Ryan Reynolds and Melissa George in MGM's The Amityville Horror - 2005
Photo Copyright MGM
By all rights, any remake of a 1970's horror classic that involves Michael Bay should be a recipe for disaster. Surprise, surprise, however, Bay appears to be two for two. First, the remake of Texas Chainsaw Massacre turned out not to be total junk. (or so I hear. I didn't actually watch it, as I'm deathly afraid of chainsaws, a device which reportedly plays a central role in the film. It's ok, I'm not ashamed of my phobia. I'm secure in my manhood, and I get to keep all my limbs intact.) And now, his remake of the "true" story of the ultimate haunted house, The Amityville Horror, fails to suck as well.
Two things first. One, Michael Bay didn't actually direct either of these films, which could be part of the reason for their slightly above average calibre. He's a producer, but I would be willing to bet that he's not all that hands on, though I could be wrong. Two, this is not a great movie by any stretch of the imagination. It's barely a good movie, actually. But the salient point is that it's not a terrible movie, and by virtue of that alone, it exceeds expectations. Expectations are a tricky thing, and I find that they can completely color my moviegoing experience. So, now that I've cleared up that this non-Michael Bay horror flick was just barely above average, but a lot better than I thought it would be, let's address its veracity.
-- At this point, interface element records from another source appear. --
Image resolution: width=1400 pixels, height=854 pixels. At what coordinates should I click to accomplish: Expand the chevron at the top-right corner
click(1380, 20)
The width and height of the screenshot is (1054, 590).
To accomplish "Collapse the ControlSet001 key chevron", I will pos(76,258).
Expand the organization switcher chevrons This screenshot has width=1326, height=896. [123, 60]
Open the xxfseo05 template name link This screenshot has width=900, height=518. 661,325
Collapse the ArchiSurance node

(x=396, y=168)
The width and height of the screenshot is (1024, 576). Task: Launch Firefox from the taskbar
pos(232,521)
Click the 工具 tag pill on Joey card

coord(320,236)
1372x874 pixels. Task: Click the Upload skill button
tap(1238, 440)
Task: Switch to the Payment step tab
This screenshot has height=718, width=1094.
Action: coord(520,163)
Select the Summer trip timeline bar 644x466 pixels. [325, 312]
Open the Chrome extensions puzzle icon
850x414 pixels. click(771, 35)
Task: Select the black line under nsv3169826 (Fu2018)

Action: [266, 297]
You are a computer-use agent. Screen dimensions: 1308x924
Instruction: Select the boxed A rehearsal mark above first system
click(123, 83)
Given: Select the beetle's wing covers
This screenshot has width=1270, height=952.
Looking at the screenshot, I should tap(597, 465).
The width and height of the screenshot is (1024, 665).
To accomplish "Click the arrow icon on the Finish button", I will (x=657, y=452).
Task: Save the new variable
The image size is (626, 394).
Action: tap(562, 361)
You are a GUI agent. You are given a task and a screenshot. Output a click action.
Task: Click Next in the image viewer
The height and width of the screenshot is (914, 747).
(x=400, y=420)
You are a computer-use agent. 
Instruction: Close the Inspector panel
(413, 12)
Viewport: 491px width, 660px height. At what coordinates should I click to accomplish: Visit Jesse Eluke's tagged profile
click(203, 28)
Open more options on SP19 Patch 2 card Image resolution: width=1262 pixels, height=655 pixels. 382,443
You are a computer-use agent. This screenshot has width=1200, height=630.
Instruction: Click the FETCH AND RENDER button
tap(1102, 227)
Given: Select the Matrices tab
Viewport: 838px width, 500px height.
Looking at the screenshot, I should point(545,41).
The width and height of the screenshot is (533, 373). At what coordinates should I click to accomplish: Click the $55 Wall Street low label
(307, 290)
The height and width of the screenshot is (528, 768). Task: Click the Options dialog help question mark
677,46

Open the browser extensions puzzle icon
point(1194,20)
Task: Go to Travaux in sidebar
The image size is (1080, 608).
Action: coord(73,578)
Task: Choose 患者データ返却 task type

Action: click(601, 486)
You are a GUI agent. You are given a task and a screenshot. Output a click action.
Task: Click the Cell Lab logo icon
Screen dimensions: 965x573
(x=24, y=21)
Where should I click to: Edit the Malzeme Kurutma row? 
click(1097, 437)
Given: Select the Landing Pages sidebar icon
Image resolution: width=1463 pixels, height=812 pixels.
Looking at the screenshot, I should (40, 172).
Ever since the early 1970's when the Lutz family made that fateful move into real estate horror lore, they have been cashing in big time on their supposed "true" experience with a house full of wrathful spirits. After the book and the 1979 original film, there were three sequels (of increasingly low quality) and now this current remake promises a whole new series of cash cow films. The problem is, it's been pretty well established that the only truth in this "true" story is the part that has nothing to do with the Lutzes at all. In 1974, a deranged Ronald Defeo did indeed murder his entire family as they slept. He was arrested and reportedly claimed that voices in the house told him to do it. Later, taking advantage of the deal of a lifetime, George Lutz, a contractor, and his family moved into the house. Twenty-eight days later (or less) the family moved out, and claimed that a houseful of maniacal ghosts had nearly killed them all. It is this story that canny George Lutz has managed to parlay into box office green for the last thirty years. However, there is widespread belief that George simply made the whole thing up to help him out from under a crushing mortgage, and the real Ronald Defeo's lawyer claims that he helped the Lutzes craft the tale, hoping to get a book and a retrial for his client. He later sued the Lutzes when their book project went behind his back, cutting him out of the deal. The story, as invented by Lutz and lawyer, puts George front and center as a Ronald Defeo redux, the spirits slowly driving him mad, until he attempts the murder of his own family. As ghost stories go, it's pretty good, even without the supposed true element.
On a technical level, Amityville Horror has its ups and downs. I really liked the look of the film - slightly grainy and over exposed, a technique that kept it from losing its edge in the cold, shiny look of new Hollywood. And there are some pretty good scares to boot. The film utilizes special effects well, not over done, but enough to give us a spooky look into the supernatural. The acting is fine, not great, but not awful either. The writing was mostly adequate, until the end, which feels the need to tack on a lame Indian torture plot device, a needless deviation from the simplicity of the Lutz's original tale. When the end is finally revealed, (in the last ten or fifteen minutes) I thought, "Ahhh, here's the movie I thought I was going to." With such short attention spans anymore, I guess Hollywood thinks there can be nothing ambiguous in the world.
I don't know whether or not the slightly above calibre status of Amityville Horror is a good thing or a bad thing. After all, sometimes really bad movies are more fun than good ones. Horror could easily have been one of those. However, it rose to the occasion, skating just above the cheesy horror film thin ice. Then again, it's not really good enough to like, either. Grade: C+
The Amityville Horror is rated R for language, violence, brief sexuality, and gore. By the way, I can't totally take credit for the straight dope on the Amityville true story. There's a good book that just came out, Based on a True Story by John Whalen and Jonathan Vankin, that takes 100 popular fact based films and shines a harsh light on them. It's a fun read, though sometimes you wish you didn't know.